PECO Energy is seeking a $429 million rate hike, partly driven by efforts to reduce power outages, according to a Monday filing with the Pennsylvania Public Utilities Commission. If approved, it would increase the Exelon subsidiary’s revenue by 11%.
As part of its proposal, PECO offered to partially offset the impact to customer bills by spreading out the cost recovery for vegetation management and energy efficiency programs, which it said would lower delivery charges for customers in the near term by $88 million.
If approved, the proposed rate hike would increase a bill for a residential customer using 700 kWh a month by 12.5% to $180.45 in 2027, not accounting for the offset. Commercial customers using 10,000 kWh a month would see a 5.9% increase, and industrial customers using 200,000 kWh a month would see a 4.2% increase.
Spreading out the cost recovery for vegetation management and efficiency would reduce those increases to 11.1%, 2.9% and 2%, respectively, starting in April 2027 — several months after the utility expects the rate increase to take effect.
The proposed rates are based on a “forward test year,” reflecting what PECO expects to spend in 2027. That type of framework helps utilities reduce the lag between the time they spend money and recover their costs from customers.

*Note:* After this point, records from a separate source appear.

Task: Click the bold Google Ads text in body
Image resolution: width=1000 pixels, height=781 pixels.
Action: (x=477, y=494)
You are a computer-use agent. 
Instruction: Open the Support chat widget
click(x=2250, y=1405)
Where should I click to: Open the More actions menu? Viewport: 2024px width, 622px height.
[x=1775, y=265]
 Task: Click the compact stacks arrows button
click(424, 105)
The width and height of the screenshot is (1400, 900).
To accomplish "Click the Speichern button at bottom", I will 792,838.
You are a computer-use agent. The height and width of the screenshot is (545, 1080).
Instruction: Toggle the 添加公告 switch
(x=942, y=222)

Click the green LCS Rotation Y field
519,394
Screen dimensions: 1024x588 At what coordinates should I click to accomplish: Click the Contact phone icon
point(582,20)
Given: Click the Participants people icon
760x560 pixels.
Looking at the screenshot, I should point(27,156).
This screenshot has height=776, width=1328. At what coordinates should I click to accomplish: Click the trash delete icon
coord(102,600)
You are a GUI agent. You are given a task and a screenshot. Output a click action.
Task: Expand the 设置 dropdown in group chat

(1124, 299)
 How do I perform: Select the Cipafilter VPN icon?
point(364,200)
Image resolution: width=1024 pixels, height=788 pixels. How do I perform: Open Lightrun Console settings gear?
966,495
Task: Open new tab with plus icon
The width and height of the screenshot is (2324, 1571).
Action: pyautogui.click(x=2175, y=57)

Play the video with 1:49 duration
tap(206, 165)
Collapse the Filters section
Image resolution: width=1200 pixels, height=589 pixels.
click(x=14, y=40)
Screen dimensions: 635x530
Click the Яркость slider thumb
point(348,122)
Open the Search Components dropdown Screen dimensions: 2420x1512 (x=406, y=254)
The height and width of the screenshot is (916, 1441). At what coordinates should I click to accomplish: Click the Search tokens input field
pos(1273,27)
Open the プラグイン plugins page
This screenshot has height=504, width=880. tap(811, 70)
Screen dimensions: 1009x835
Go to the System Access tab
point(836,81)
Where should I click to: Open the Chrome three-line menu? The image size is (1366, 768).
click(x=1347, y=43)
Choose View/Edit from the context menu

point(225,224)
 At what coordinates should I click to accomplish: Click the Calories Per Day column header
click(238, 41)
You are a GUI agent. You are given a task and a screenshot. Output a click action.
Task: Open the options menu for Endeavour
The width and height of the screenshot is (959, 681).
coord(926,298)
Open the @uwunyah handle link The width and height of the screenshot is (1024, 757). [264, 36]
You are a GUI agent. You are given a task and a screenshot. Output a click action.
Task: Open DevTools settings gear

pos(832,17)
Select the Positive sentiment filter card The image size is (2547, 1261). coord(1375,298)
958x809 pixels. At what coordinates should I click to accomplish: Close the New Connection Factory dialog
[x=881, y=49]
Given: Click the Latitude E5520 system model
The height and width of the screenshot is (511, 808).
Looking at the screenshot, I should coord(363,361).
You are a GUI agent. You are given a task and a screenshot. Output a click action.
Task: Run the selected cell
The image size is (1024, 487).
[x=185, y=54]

Typically, utility regulators approve rate increases that are less than what a utility asks for. Philadelphia-based PECO most recently increased its electric rates on Jan. 1, 2025, by $354 million — partly offset by a $64 million one-time credit to customers, Exelon said in an investor presentation last month.
In part, the rate hike request is driven by PECO’s efforts to improve safety and reliability while supporting business growth, managing increased storm activity and integrating new technologies, the utility told regulators. PECO expects to spend about $2.8 billion from Jan. 1, 2026, to the end of 2027 bolstering its distribution system, according to its filing with the agency.
PECO, for example, proposed a $130 million, eight-year vegetative management program that would target areas with higher power outage levels.
The utility also proposed a program to study how residential solar and battery systems can lower costs for all its customers by reducing peak demand.
Most of PECO’s planned capital spending aligns with its $2 billion, PUC-approved Long-Term Infrastructure Improvement Plan, which includes projects to prevent storm-related outages, replace electric cables and replace or retire substation equipment and small substations, the utility said.
PECO is seeking a 10.95% return on equity and a 53.4% equity ratio, which will help the utility attract needed capital, according to testimony in support of the rate request filed by Ann Bulkley, a principal at The Brattle Group.
PECO’s current rates are based on a “black box” settlement that doesn’t specify its allowed ROE. The proposed ROE and equity ratio will support PECO’s financing needs for its capital expenditures, according to Bulkley.
PECO plans to spend about $9.8 billion on capital projects from 2026 through 2030, Bulkley noted. The planned spending totals about 88% of PECO’s net electric plant — a higher ratio than 16 peer utility companies. A utility’s net plant reflects the cost of its in-service infrastructure, minus depreciation.
“All else equal, [PECO’s plan] indicates a risk level that is higher than that of the companies in the proxy group,” she said.
The median CapEx to net plant ratio of a group of 17 utility companies, including PECO, is 52.6%, according to Bulkley.
PECO expects to nearly double its infrastructure base by 2031
With its heightened level of planned investment, PECO’s risk profile could be hurt if it under-recovers or is delayed in recovering its invested capital, Bulkley said. Also, an inadequate return would put downward pressure on PECO’s credit metrics, she added.
In arguing that PECO’s proposed ROE falls in a reasonable range, Bulkley said long-term interest rates are elevated and are expected to stay that way because of inflationary policies such as tariffs, tax cuts and uncertainty surrounding energy costs in the wake of the U.S. attack on Iran.
“With long-term interest rates expected to remain relatively high, borrowing also remains relatively more expensive, and thus investors also demand a relatively high cost of capital, which means the cost of capital also remains relatively high,” Bulkley said.
PECO has about 1.7 million electric customers in southeastern Pennsylvania.